By the way: all the contributors, believers and otherwise, are pro-evolution -- but it IS the Times, and early in the morning - only 25 contributors so far. Wait till there are 400. Wait till the Bible Belt gets out of bed and starts reading. But who would want to read them all then?

I agreed with all the posters who said the problem was the lousiness of the educational system in this country coupled with the fact that people no longer read. My current reading is a terrific novel, Orhan Pamuk's My Name Is Red, about a society - Turkey in 1591 - where people are murdered by religious fanatics for deviating, artistically, from tradition. Or were there other reasons for the murder? Lust? Greed? Fear? Among the narrators are a corpse, a murderer, a woman in love, a Jewish go-between, a small boy named Orhan, several miniaturists, a dog in a storyteller's tale, a horse in a miniaturist's drawing, Death, Satan, a counterfeit gold coin and the color red. So much better than The Name of the Rose.

Pamuk rules, dudes, I mean, effendi. (No - that can't be true - or he wouldn't have been prosecuted under the anti-Turkishness paragraph of the constitution.)

P.S. I did not contribute to the NYTimes discussion. Gaea drew Ouranos from Chaos and they mated and had the Titans and the hundred-armed Giants ... Hesiod said it, I believe it, that settles it.

Wednesday, January 2, 2008

Bad dreams for the new year

I don't entirely rule out the influence of the smoked turkey I munched at midnight, but I had ominous bad dreams on New Year's Night. New Year's Eve I was mostly sleepless, wondering why I'd rejected the advances of the Russian (Seryozha) who wanted to come home with me from Ty's (ten years younger, looked ten years older - I blame cigarettes). But then I wouldn't have slept at all, because the presence of unfamiliar folk in my bed keeps me awake like nothing else, and I can't even turn on the light and read.

Anyway, the first part of this morning's dream was fun: attending a Handel opera, David Daniels playing Hercules (which opera was this? Perhaps Ercole sul Termodonte, or Hercules Among the Dinosaurs, Vivaldi score based on an old Steve Reeves script), and I had a complimentary press seat, and all was hunky-dory, except that they kept pausing the performance to reconfigure the bleacher seating, and the audience would patiently move around, and each time they did it, my seat was harder and harder to find, and I felt conspicuous, as if it were my fault that the performance was being delayed, and there was no sign of Mr. D!

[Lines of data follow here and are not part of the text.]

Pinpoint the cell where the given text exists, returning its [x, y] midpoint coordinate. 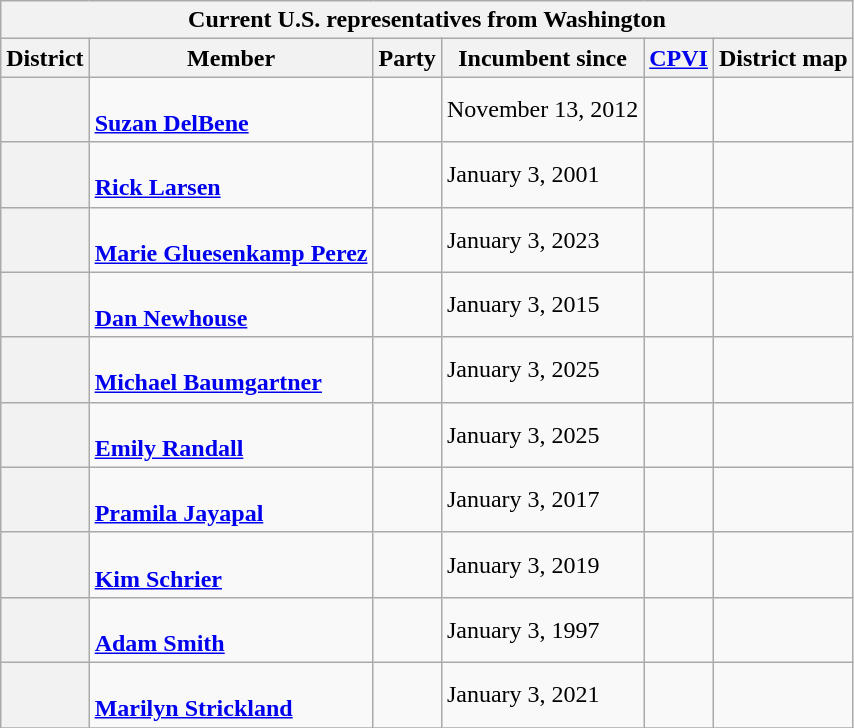
January 3, 2023 [542, 240]
January 3, 2017 [542, 500]
Incumbent since [542, 58]
Rick Larsen [231, 174]
January 3, 2001 [542, 174]
Marie Gluesenkamp Perez [231, 240]
Party [407, 58]
Kim Schrier [231, 564]
District map [783, 58]
Current U.S. representatives from Washington [427, 20]
Emily Randall [231, 434]
January 3, 1997 [542, 630]
Adam Smith [231, 630]
Marilyn Strickland [231, 694]
Michael Baumgartner [231, 370]
District [45, 58]
Pramila Jayapal [231, 500]
Dan Newhouse [231, 304]
January 3, 2021 [542, 694]
January 3, 2015 [542, 304]
Suzan DelBene [231, 110]
January 3, 2019 [542, 564]
CPVI [679, 58]
November 13, 2012 [542, 110]
Member [231, 58]
Identify which cell holds the provided text, then report its [X, Y] central coordinate. 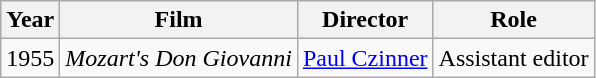
Year [30, 20]
Director [365, 20]
Role [514, 20]
Paul Czinner [365, 58]
Assistant editor [514, 58]
Film [179, 20]
1955 [30, 58]
Mozart's Don Giovanni [179, 58]
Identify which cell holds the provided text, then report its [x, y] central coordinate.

But then I found myself in a lab with my beloved Dr. Ellen Gold, my oncologist, who cured me of lymphoma way back when (1997), who was doing some sort of routine exam, and I was fixating rather on her hair, as black as I remembered it but far longer and more exotic seeming (I've been reading too much poetic Orhan Pamuk fiction, eh?) , with spangly colors in it like a peacock's tail, and all this (perhaps she had removed it while she went to do some tests) in a blasé frame of mind until she returned with something or other, some removable body part, or some petri dish, or some X-ray, and said, "This isn't good."

She sounded so calm that I did not fluster. I asked, "Not good as in ... how?" And she said, glumly, "Very not good." I said, "It's back?" and she replied, "Yes, it's back." And we both knew, on the instant, that chemo would not work this time, that the cancer would kill me this time, that I had rolled the dice (or played the hand) and lost big-time. Did I still have time to visit St. Petersburg? Palermo? Isfahan? Havana? Did I still have time to get to 500 operas? (I'm up to 484.) Did I still have time to finish writing a book? Did I -- ?

"I don't know," she said. She sounded hopeless, as despairing as I felt. I certainly didn't blame her. If anything I felt lousy about letting her down. E muoio disperato.... No doubt that will come in time. But not yet. We were examining the bloody sample, whatever it was. It didn't look good. Even I could see that. Too depressed to ask for a second opinion, I took the easy way out - I woke up.

This would depress me but I'm too busy with various jobs to give it a thought. And Chris wants to haul me to Film Forum for a Joan Crawford film noir.